Document extract:
::::::::::

Importance-Weighted Dimensions

Earlier dimensions are more important:

def importance_weighted_loss(embeddings, labels, dims, alpha=0.5):
    """Weight loss by dimension importance"""
    total_loss = 0
    
    for i, dim in enumerate(dims):
        # Exponentially decreasing importance
        weight = alpha ** i
        
        truncated = embeddings[:, :dim]
        truncated = F.normalize(truncated, p=2, dim=-1)
        
        loss = contrastive_loss(truncated, labels)
        total_loss += weight * loss
    
    return total_loss

Inference and Deployment

Dynamic Dimension Selection

class AdaptiveMatryoshkaIndex:
    def __init__(self, model, documents):
        self.model = model
        self.dims = [768, 512, 256, 128, 64, 32]
        self.embeddings = {}
        
        # Pre-compute embeddings at max dimension
        with torch.no_grad():
            full_embeddings = []
            for doc in documents:
                emb = model.encode(doc)
                full_embeddings.append(emb)
        
        self.full_embeddings = torch.stack(full_embeddings)
        
    def search(self, query, k=10, max_latency_ms=100):
        """Search with latency constraint"""
        # Estimate dimension based on latency budget
        if max_latency_ms < 20:
            dim = 32
        elif max_latency_ms < 50:
            dim = 64
        elif max_latency_ms < 100:
            dim = 128
        else:
            dim = 256
        
        # Encode query at selected dimension
        query_emb = self.model.encode(query)[:dim]
        query_emb = F.normalize(query_emb, p=2, dim=-1)
        
        # Truncate document embeddings
        doc_embs = self.full_embeddings[:, :dim]
        doc_embs = F.normalize(doc_embs, p=2, dim=-1)
        
        # Compute similarities
        similarities = torch.matmul(query_emb, doc_embs.T)
        
        # Get top-k
        top_k = torch.topk(similarities, k)
        return top_k.indices, top_k.values

Memory-Aware Deployment

def deploy_matryoshka_model(model, memory_budget_mb):
    """Configure model for memory constraints"""

::::::::::

Dataset section:
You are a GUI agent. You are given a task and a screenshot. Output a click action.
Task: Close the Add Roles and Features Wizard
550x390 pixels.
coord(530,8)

::::::::::

Stated goal A: In the Matryoshka embeddings page, which dimension does the search method pick when the latency budget is under 20 ms?
Stated goal B: Resume the Matryoshka embeddings page from its last line and carry it forward.

Right answer A: 32

Right answer B:
    # Estimate memory per dimension
    bytes_per_float = 4
    vocab_size = 30000
    
    # Calculate maximum dimension
    max_vectors = (memory_budget_mb * 1024 * 1024) / bytes_per_float / vocab_size
    
    # Select appropriate dimension
    if max_vectors >= 768:
        return 768
    elif max_vectors >= 512:
        return 512
    elif max_vectors >= 256:
        return 256
    elif max_vectors >= 128:
        return 128
    else:
        return 64

Performance Analysis

Dimension vs Accuracy Trade-off

Dimension	Relative Size	Accuracy	Speed	Use Case
768	100%	100%	1×	Research, high-quality
512	67%	99.2%	1.5×	Production servers
256	33%	97.5%	3×	Balanced performance
128	17%	94.8%	6×	Mobile, real-time
64	8%	89.3%	12×	Edge devices
32	4%	82.1%	24×	IoT, extreme constraints

Benchmark Results

def benchmark_dimensions(model, test_data):
    """Compare performance across dimensions"""
    results = {}
    
    for dim in [768, 512, 256, 128, 64, 32]:
        # Truncate embeddings
        query_embs = model.encode(test_data['queries'])[:, :dim]
        doc_embs = model.encode(test_data['documents'])[:, :dim]
        
        # Measure accuracy
        accuracy = compute_recall_at_k(query_embs, doc_embs, k=10)
        
        # Measure speed
        start = time.time()
        for _ in range(1000):
            similarities = cosine_similarity(query_embs[:10], doc_embs)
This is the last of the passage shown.